The car was stopped, the door opened, and he was digging into his scalp with his fingernails —flash— the baby crying —flash— a figure in the doorway —flash— and then he was falling, on the ground, water soaking through his clothes —flash— “No! You can't have him!” —flash— back arching, heels scrabbling against the asphalt, and Dean was on top of him, holding him down by the shoulders, his eyes wide in a face that had drained of all its colour, trying to pull his hands away from his face. He pulled back —didn't Dean realize his hands were all that were keeping his brains inside his head?
“Sam! Dammit, come on!”
Was he the one making that whimpering, keening sound? He tried taking a breath, and the sound stopped, so it had to be him. “'M okay,” he managed, forcing his eyes open. He could feel Dean practically vibrating next to him, all nerves and anxiety, and he reached out to pat his sleeve awkwardly. “'M okay,” he repeated, unable to form anything more coherent.
His fingernails were bloody, he noted with something like clinical detachment. He must have scratched himself pretty hard. The pain hadn't faded, exactly, but it felt as though it had somehow moved aside, wasn't entirely part of him anymore. Rain was pouring onto his face, and for a split second he thought it might wash him away entirely. He tried to get up, found that nothing worked quite the way he remembered.
“Do you want me to call an ambulance?” A voice he couldn't quite place.

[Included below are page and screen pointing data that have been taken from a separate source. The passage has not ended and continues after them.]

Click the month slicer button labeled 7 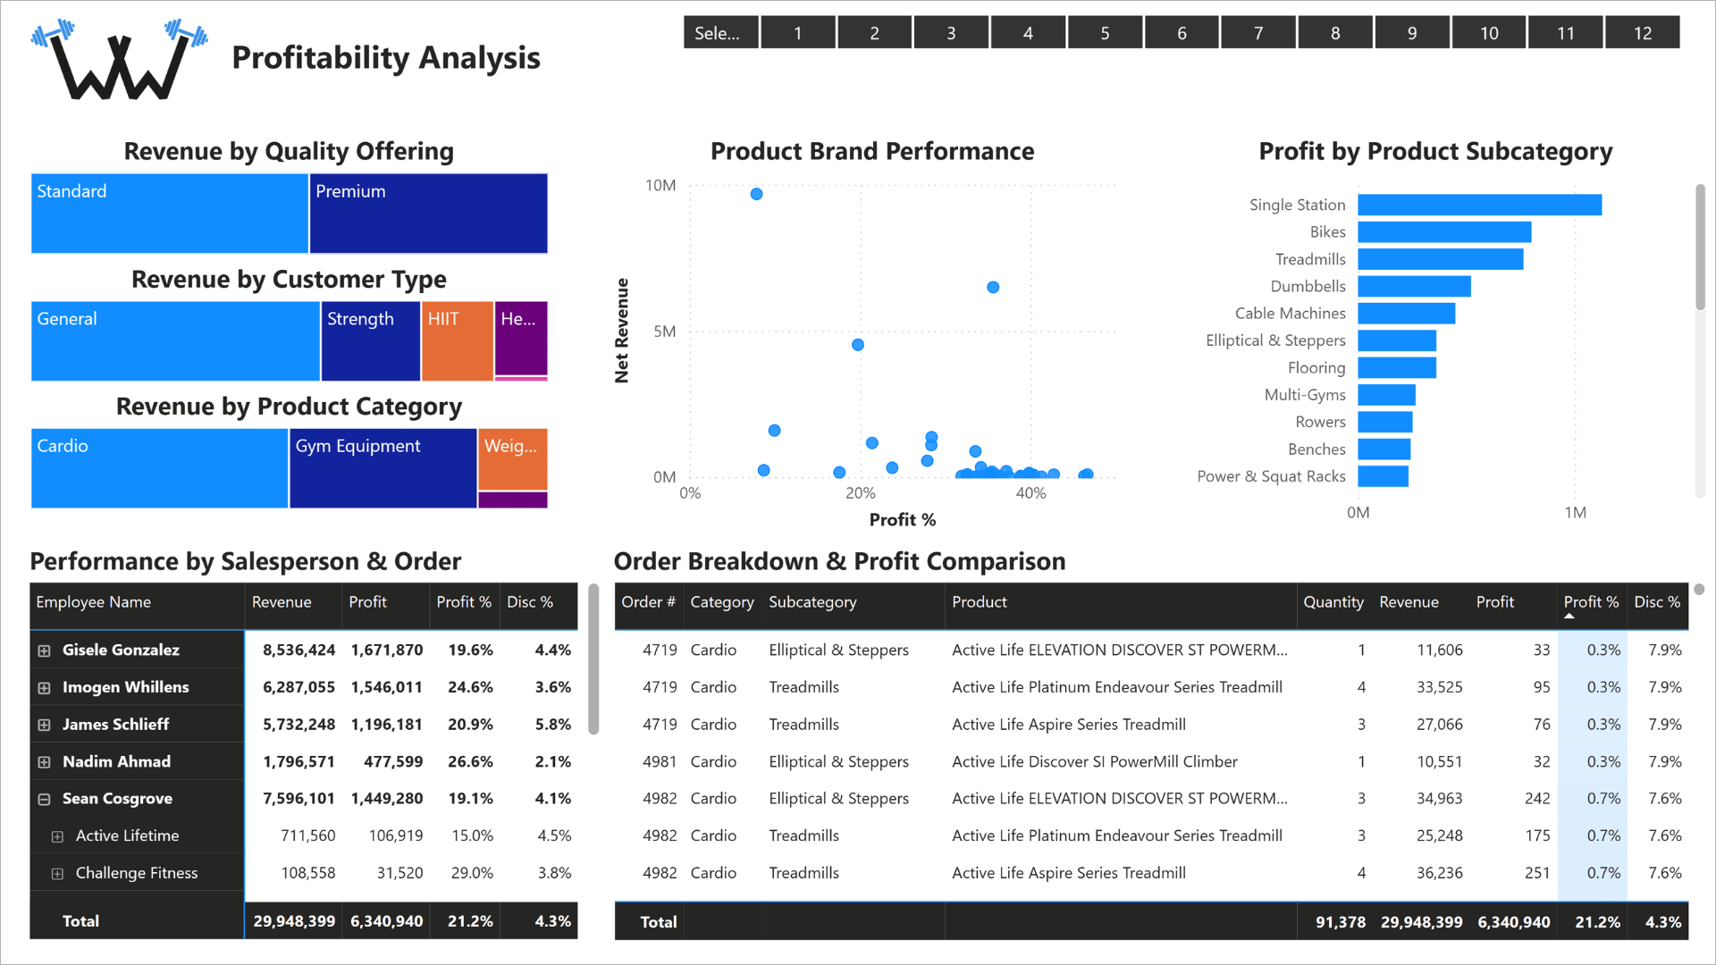coord(1258,33)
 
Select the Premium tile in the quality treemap coord(429,214)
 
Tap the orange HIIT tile coord(458,341)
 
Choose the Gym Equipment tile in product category coord(383,468)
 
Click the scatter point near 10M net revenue coord(756,194)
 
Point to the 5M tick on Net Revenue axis coord(665,331)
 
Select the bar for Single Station coord(1480,205)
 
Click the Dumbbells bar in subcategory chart coord(1415,286)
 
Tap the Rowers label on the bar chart coord(1320,422)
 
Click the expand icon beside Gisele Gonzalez coord(44,650)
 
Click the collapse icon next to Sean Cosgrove coord(44,799)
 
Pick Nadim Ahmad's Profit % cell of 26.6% coord(470,761)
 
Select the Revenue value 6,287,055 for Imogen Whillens coord(299,687)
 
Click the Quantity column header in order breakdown coord(1333,602)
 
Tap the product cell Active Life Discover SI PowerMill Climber coord(1095,761)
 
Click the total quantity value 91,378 coord(1341,922)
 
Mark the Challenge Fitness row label coord(137,873)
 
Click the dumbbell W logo coord(120,59)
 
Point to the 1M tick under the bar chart coord(1576,513)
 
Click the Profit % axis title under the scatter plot coord(903,520)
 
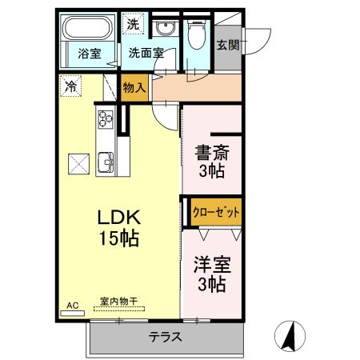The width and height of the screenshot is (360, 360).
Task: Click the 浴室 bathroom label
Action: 88,54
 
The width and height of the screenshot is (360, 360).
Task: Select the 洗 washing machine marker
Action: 133,24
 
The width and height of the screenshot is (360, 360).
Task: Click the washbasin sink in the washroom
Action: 167,30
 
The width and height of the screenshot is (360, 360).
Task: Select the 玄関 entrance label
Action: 226,45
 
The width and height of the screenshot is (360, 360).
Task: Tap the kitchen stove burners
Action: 106,120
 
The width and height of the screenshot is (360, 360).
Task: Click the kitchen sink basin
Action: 106,166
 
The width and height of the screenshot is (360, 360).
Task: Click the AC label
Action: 73,305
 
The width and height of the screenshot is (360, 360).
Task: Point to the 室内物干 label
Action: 118,302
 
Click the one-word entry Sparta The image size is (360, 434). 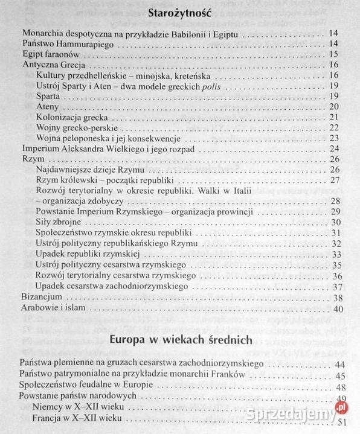point(48,96)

“No. Help me!” he heard Dean snap, and he felt two pairs of hands grasp him under his arms, lift him bodily back into the passenger seat of the car, and he let his eyes close, his head roll back to rest against the seat. Then they were stopped again, and Dean was talking to him, something about getting up, about going inside, but he felt so damned heavy, like his limbs were made of lead, and everything hurt, and finally he felt himself being half-carried, half-dragged up some stairs, into a place that was a lot warmer and dryer than before. Then it was up more stairs, in spite of his protests, in spite of how much it hurt, and then he was lying on something soft, and his wet clothes were being tugged off. Someone tucked a blanket around him, smoothed the hair from his forehead, and he heard Dean whisper, “It's okay, Sammy. Go to sleep.”
And with that, he let the darkness claim him.